Usually, I buy my groceries from a supermarket, much like the ones in the UK. There is a small one very close by, a medium-sized but better quality one a short bike ride away, and a very big and rather expensive one near the train station (about 20 minutes ride by bike). Although the layout is basically the same as the UK, the products stocked are considerably different. I am still getting used to finding my way around, and there are still a great many foods for sale which I have no understanding of at all!
It is possible, if you are determined, to buy Western ingredients and therefore cook familiar Western food at home. However, many of the products which I take for granted in England are much rarer here (although they are available) and tend to be more expensive than I have come to expect. Examples include tinned tomatoes and tomato puree, beef mince (usually just eat pork now), pasta, potatoes, loaves of bread (usually we buy packets of 8 thick slices of bread, but it tastes sweet, like American bread), tinned beans, chickpeas, herbs and spices, cheese, bacon, butter… I could go on. These are foods which simply don’t form part of the staple diet of most people here, and so only occupy a small amount of counter space, if any at all.
There are different fruits and vegetables for sale too; peppers are much less readily available, as are carrots, courgettes, broccoli and cauliflower. Now, I’m not saying you can’t get these, it’s just that instead of huge racks of them, you may only find four or five at any time. Instead, there is a huge selection of mushrooms, many more types of turnip, giant radish and other large roots, such as moohli, burdock and daikon, and lots of varieties of cabbage and spring onion.
The fact is, that although I enjoy both the challenge and the familiar-tasting result of cooking Western food in Japan, it really would be better to cook more Japanese dishes. And cheaper too.
This morning I went shopping for fish. It’s definitely better to shop for fish in the morning, as it seems that everyone else does, which means that if you go later in the day, it’s mostly gone. It’s also fresher in the morning of course. The choice of seafood, even in the smallest supermarket is a little bit baffling to me. There are all kinds of small shellfish, clams and so on, as well as numerous types of seaweed. There are whole octopus tentacles, large chunks of squid and the most enormous prawns I’ve ever seen. As for the fish, there are many different types, red and white, smoked and unsmoked, boned and unboned, portioned, ready-prepared and even whole, fresh fish in large blue tanks of ice. It doesn’t help that much of the fish is labelled in kanji (Chinese picture-based writing), which I have not yet learned to read, rather than the much easier Japanese phonetic alphabet. Still, I have had lots of good luck choosing fish and a lot of it is ready-prepared in some way, either marinated in delicious dressing or smoked or spatch-cocked ready for frying. The main types I can recognise at the moment, apart from salmon, are saba (mackerel) and aji (horse mackerel). The easiest way to these that I have found is either to bake them in foil in the oven, fry them, or poach them in water, soy sauce and mirin (Japanese sherry), and then serve it with rice and vegetables. Sometimes we buy ready-prepared crispy tempura vegetables to go with our fish and rice. It is perfectly acceptable to eat this cold, but I prefer to heat it up (and crisp it up) in the oven for a few minutes and then dip it in soy sauce before each bite.
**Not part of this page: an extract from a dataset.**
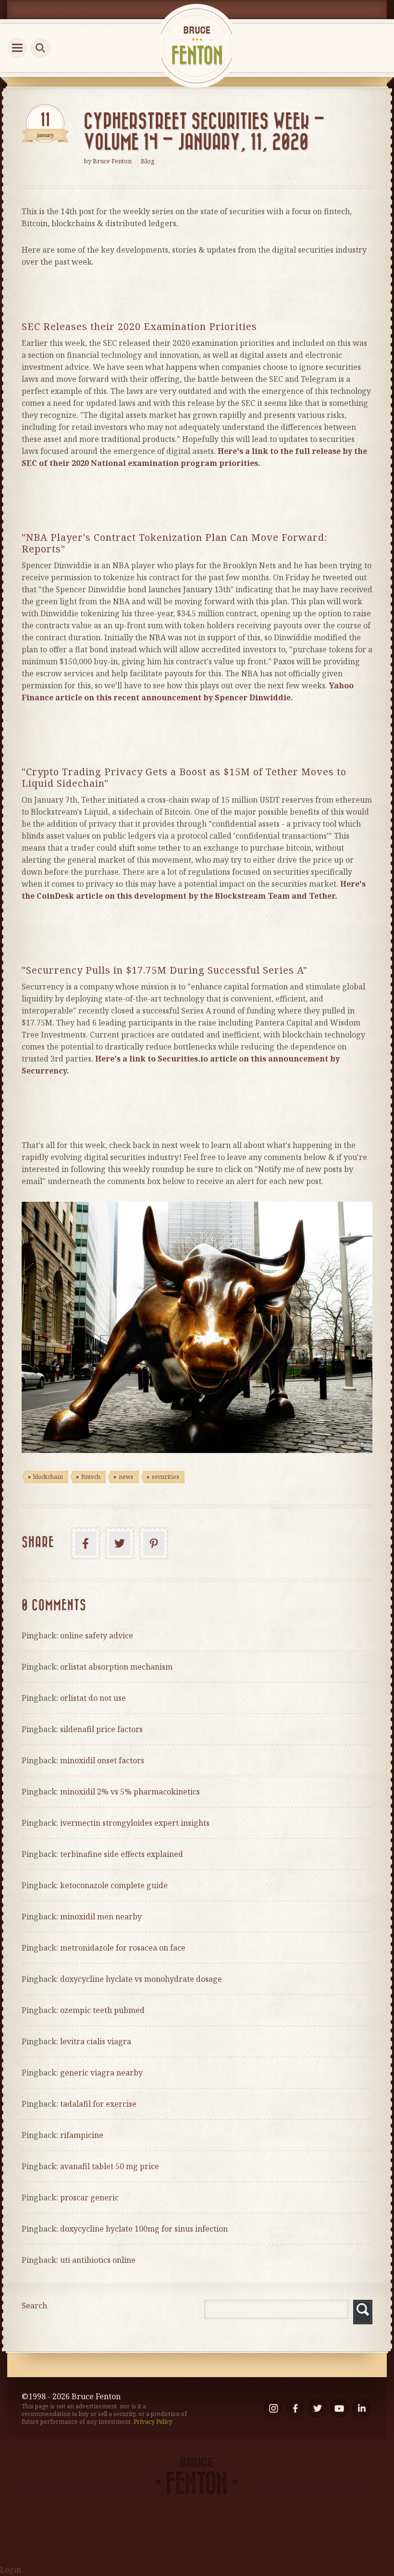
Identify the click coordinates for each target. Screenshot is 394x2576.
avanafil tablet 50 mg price (109, 2166)
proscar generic (89, 2197)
Speaking of soy sauce and mirin, my “stock ingredients” change somewhat when I’m cooking Japanese dishes. Instead of my usual olive oil, stock cubes, tinned tomatoes and herbs and spices, in Japanese cooking, the key ingredients are soy sauce, rice vinegar, mirin and miso paste. We also use sesame oil or conventional sunflower oil for frying things. In terms of herbs and spices, there are considerably fewer than I would use, but instead I use finely sliced spring onions, whole peppercorns and dried, sliced chillis, or sometimes chilli sauce. Japanese cooking also uses sesame seeds a lot, as well as various types of dried seaweed and fish flakes, which I confess I am less keen on.
In terms of dry ingredients, naturally we have a large bag of rice, and a fair amount of dried noodles. After a trip to a beautiful soba-making area in the north of Ibaraki a couple of weeks ago, we even have some fresh soba noodles in the freezer, but we’re saving them until we’ve bought a good knife and a good pan to cook up something really delicious. We also have a bag of rice flour, a bag of okonomiyaki flour (more on that in another entry) and a bag of panko breadcrumbs.
And with all of those ingredients, and a little bit of determined and internet recipe-hunting, we have managed to make a few delicious dishes. But more on those in another post!